PPhilippe Coubetergues
@12 Jan 2008

Karina Bisch revisite très librement l’histoire de l’art moderne en s’emparant de formes et de concepts qu’elle rejoue avec une sorte d’insouciance, sur le mode de la reprise, de la réminiscence.

Karina Bisch sous le titre générique de Geometric Final Fantasy (le nom d’un jeu vidéo de reconstruction de l’espace domestique) propose une sorte de panorama sur les divers aspects de sa recherche.
Karina Bisch, est une artiste qui revisite très librement l’histoire de l’art moderne en s’emparant ça et là de formes et de concepts, qu’elle rejoue avec une sorte d’insouciance, remarquablement feinte. Son registre fonctionne, semble-t-il, sur le mode de la reprise (comme on parle de reprise au cinéma, ce qui autorise pas mal d’écart), de la réminiscence.

Les citations sont multiples, diverses, joyeusement associées entre elles sans aucune volonté didactique. C’est une affaire d’héritage, de dette envers l’histoire, dont il est ici question. Nous sommes imprégnés de ces modèles modernistes qui hantent, encore de nos jours, toute notre conception de l’espace urbain, architectural, décoratif. Pour les dépasser, il faut leur faire un sort. Karina Bisch, à l’instar d’autres artistes de sa génération, les réinscrit dans une postérité, sans déférence excessive ni nostalgie particulière. Elle les sort du formol, les extrait, à juste titre, d’une idéalité trop écrasante.

Formellement, cela se traduit par des tableaux abstraits et géométriques, de différents formats, parfois directement inspirés de façades architecturales, des assemblages cubiques de bois plâtré ou peint, des compositions murales, etc.
Aucune restriction de médium ne semble maintenant limiter sa démarche, ce qui se justifie fort bien, puisque les tutelles modernistes auxquelles elle se réfère, se sont exercées dans tous les domaines, abolissant, pour un temps, tout cloisonnement entre les arts.
Ajoutons que la scénographie de ces œuvres prend également du sens au regard des espaces qu’elle investit, eux-mêmes marqués immanquablement par une histoire.

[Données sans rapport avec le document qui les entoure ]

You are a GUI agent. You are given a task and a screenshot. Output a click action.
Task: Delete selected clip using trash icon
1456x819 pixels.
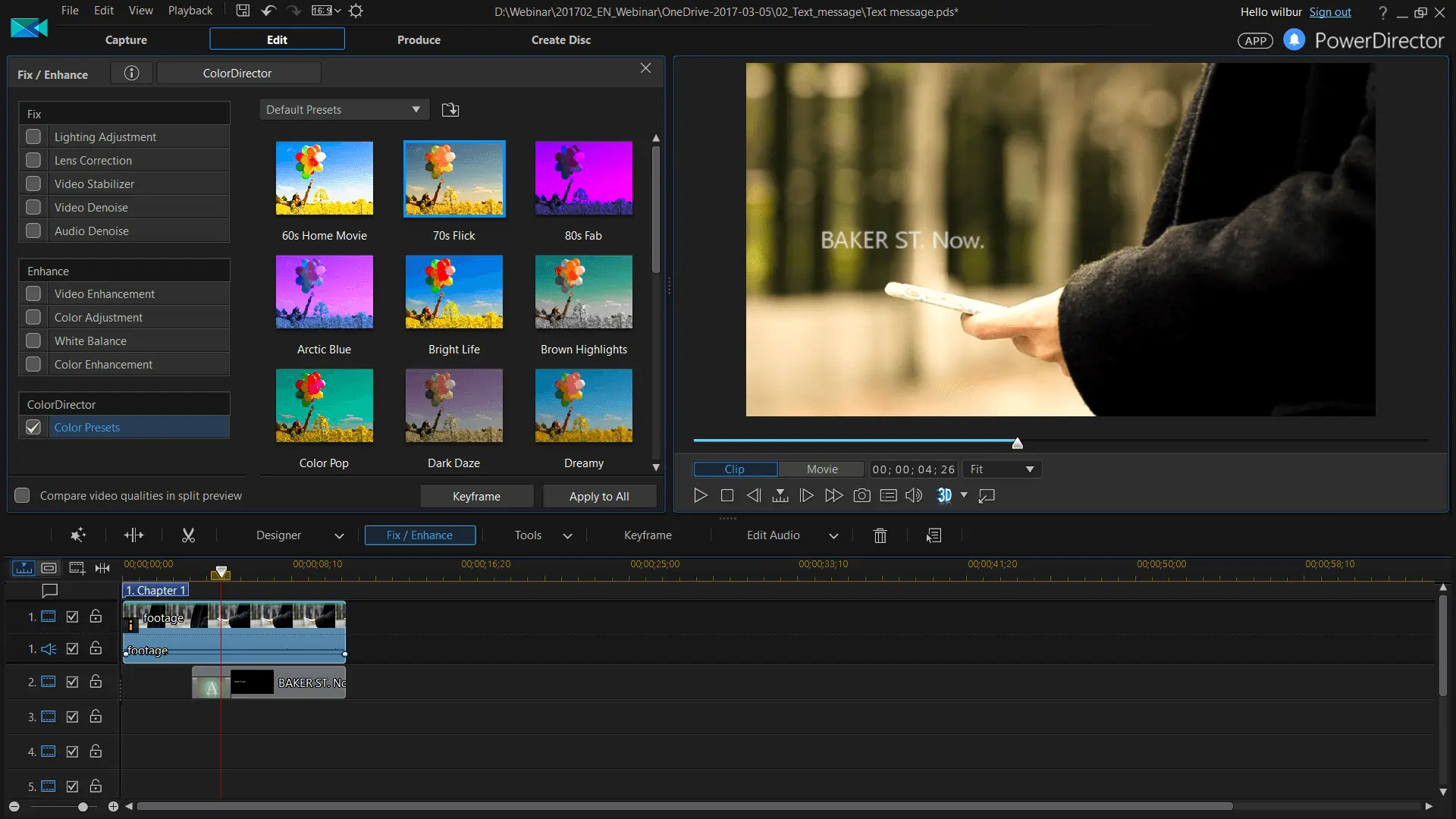click(x=879, y=535)
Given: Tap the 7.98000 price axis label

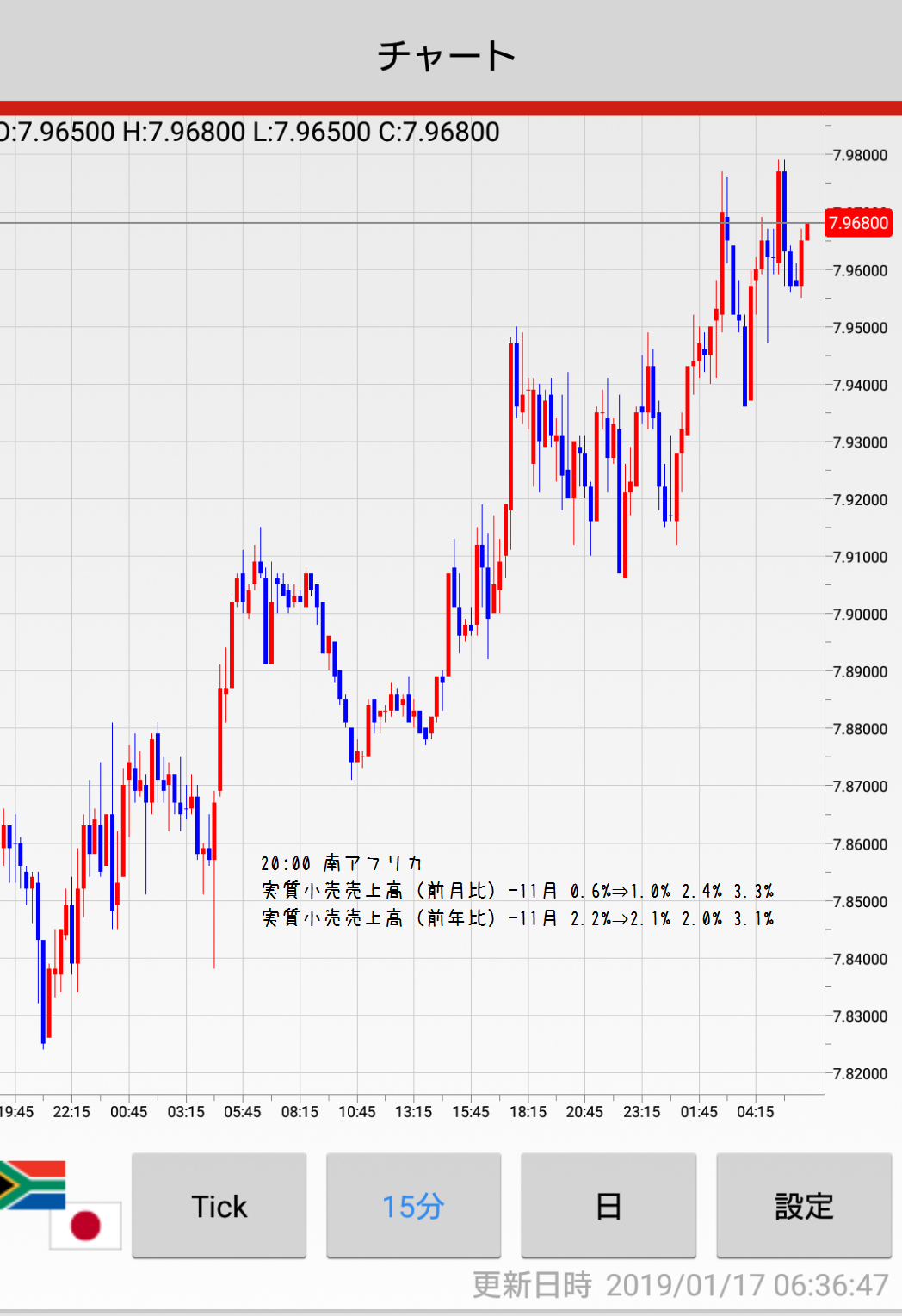Looking at the screenshot, I should (860, 156).
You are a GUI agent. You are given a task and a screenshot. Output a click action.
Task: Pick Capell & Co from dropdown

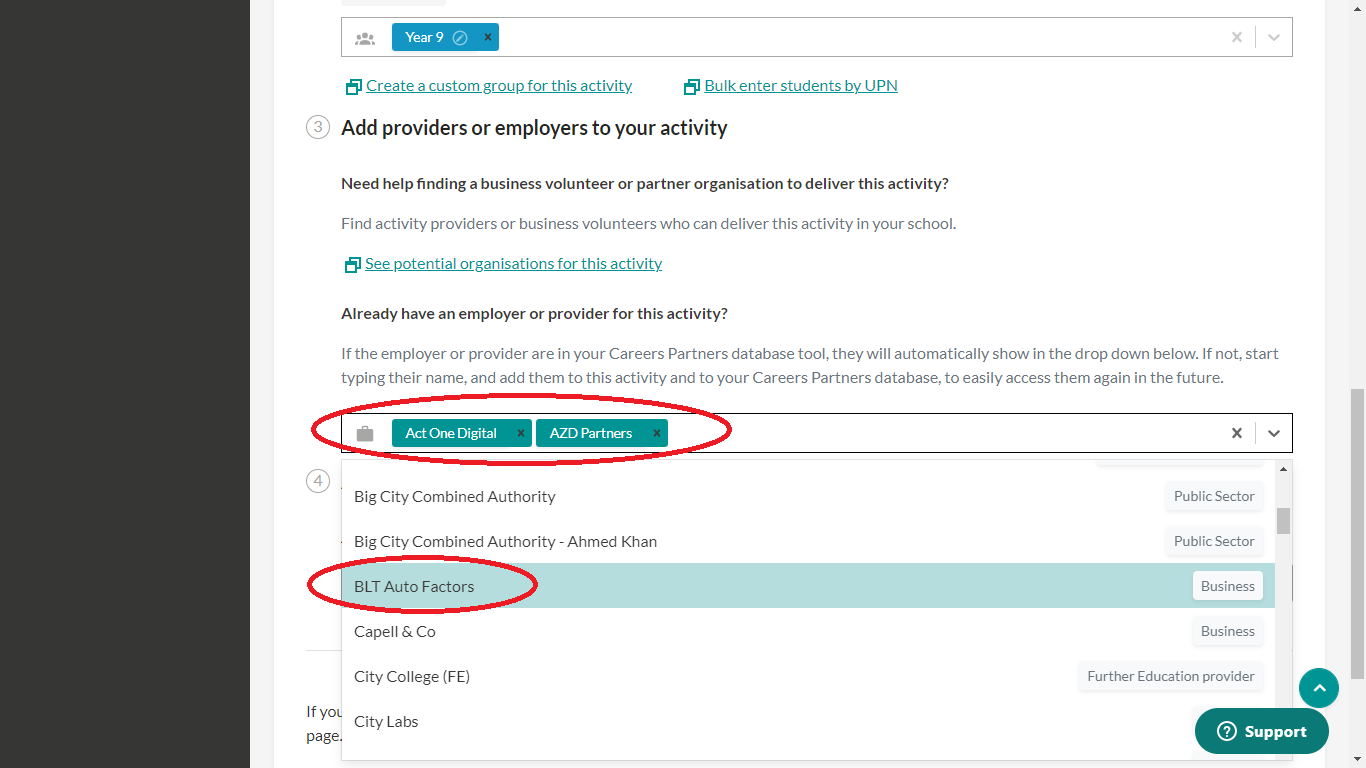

Pour l’occasion, sa proposition au Crédac consiste en quelques grands tableaux en vis-à-vis de volumes imposants, et répartis sur deux salles que l’on visite successivement dans ce qui apparaît comme une sorte d’enchaînement, de parcours. Face à face, côte à côte ou dos à dos, les œuvres se répondent dans une partition cependant inégale.
Les Géants, en particulier, (personnages costumés inspirés de dessins de Giacomo Balla, réalisés en feutre collé sur toile de jute tendue sur des panneaux de contre-plaqué, eux-mêmes solidarisés entre eux façon paravent), tout surdimensionnés qu’ils soient ne sont pas convaincants. Certes, cela frôle le mauvais décor de MJC, et ce n’est pas sans faire sourire. Mais c’est un peu court pour ne pas paraître pathétique.

En revanche, la théière à proprement parler monumentale de Malevitch, réalisée dans un matériau qui nous rappelle ses architectones suprématistes, semble sous cette relecture, au-delà de la perte de sa fonctionnalité, se révéler comme un objet d’une remarquable incongruité formelle.
Il émane du Nunchacube (un cube énorme et suspendu, seulement désigné par ses arêtes en nunchakus démesurés) une sorte de bizarrerie comparable, bien que son rapport à la citation soit moins fécond.
Enfin les grandes œuvres peintes de Karina Bisch exposées en regard des ces objets, sur le double registre paradoxal de l’application et du raté, du calcul et du hasard, du jamais et du déjà vu, sont pour tout dire, assez réussies.